The Executive Search
World Liberty Financial (WLFI), the DeFi protocol controlled by the Trump family, has initiated a search for a Chief Financial Officer to steer its proposed national trust bank. According to a Bloomberg report, the hire will specifically oversee the firm’s navigation of federal banking regulations, a mandate that places the appointee directly in the crosshairs of a brewing conflict of interest storm.
The recruitment drive follows the firm’s formal filing with the Office of the Comptroller of the Currency (OCC) earlier this month to establish the World Liberty Trust Company. If approved, the charter would allow the firm to custody digital assets and issue its stablecoin, USD1, under the same federal framework that governs JPMorgan or BNY Mellon.
The Numbers
Markets reacted negatively to the prolonged regulatory roadmap. The governance token, WLFI, slid 7% to $0.17 in early European trading, capping a 48% drawdown from its all-time high. Despite the volatility, the protocol’s fundamentals remain substantial:
- Stablecoin Supply: USD1 has grown to $3.3 billion in circulation since its March 2025 launch.
- Revenue Model: The Trump family and affiliates are entitled to 75% of net protocol revenue.
- Capitalization: The project raised over $550 million in initial token sales, providing a significant war chest for the legal battles ahead.
The Institutional Friction
The timing is aggressive. The OCC recently granted conditional trust charters to institutional natives like Circle and Paxos, signaling a willingness to integrate crypto rails.
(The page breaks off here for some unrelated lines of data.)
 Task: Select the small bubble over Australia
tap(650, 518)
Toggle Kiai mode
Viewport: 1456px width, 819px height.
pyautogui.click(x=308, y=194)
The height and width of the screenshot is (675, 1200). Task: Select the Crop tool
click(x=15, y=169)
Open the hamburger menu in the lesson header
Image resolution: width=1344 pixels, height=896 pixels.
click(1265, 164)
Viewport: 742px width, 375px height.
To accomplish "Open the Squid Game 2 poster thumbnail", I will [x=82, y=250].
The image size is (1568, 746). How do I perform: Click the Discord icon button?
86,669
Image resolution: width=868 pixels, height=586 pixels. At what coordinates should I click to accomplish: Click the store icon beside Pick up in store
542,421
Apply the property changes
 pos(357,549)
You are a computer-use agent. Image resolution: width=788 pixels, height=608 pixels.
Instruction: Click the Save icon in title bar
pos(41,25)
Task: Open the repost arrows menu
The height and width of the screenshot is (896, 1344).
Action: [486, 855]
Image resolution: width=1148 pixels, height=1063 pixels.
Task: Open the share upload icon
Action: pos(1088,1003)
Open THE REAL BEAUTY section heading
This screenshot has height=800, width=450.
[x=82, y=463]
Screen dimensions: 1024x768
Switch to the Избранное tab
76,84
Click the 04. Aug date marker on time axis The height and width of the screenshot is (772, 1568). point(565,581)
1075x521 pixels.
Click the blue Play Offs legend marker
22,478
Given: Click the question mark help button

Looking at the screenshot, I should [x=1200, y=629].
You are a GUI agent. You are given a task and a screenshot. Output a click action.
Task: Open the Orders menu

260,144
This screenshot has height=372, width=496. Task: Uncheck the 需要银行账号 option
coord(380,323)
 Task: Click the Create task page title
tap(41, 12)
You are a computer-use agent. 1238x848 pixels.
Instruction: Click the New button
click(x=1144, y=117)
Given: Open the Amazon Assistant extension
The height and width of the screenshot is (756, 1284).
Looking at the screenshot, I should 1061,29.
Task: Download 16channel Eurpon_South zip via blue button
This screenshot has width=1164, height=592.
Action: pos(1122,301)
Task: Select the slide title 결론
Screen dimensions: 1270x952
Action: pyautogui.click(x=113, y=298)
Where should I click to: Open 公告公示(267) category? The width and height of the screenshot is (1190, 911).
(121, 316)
However, WLFI represents a unique anomaly: a bank application tied to the sitting U.S. President’s immediate family, reviewed by regulators appointed by his administration.
Senator Elizabeth Warren has already petitioned the OCC to freeze the application, citing unprecedented ethical entanglements.
“In effect, for the first time in history, the President of the United States would be in charge of overseeing his own financial company,” Senator Elizabeth Warren
The incoming CFO will likely face a dual mandate: satisfy the OCC’s rigorous capital liquidity requirements while managing a governance structure where political scrutiny is the primary risk vector.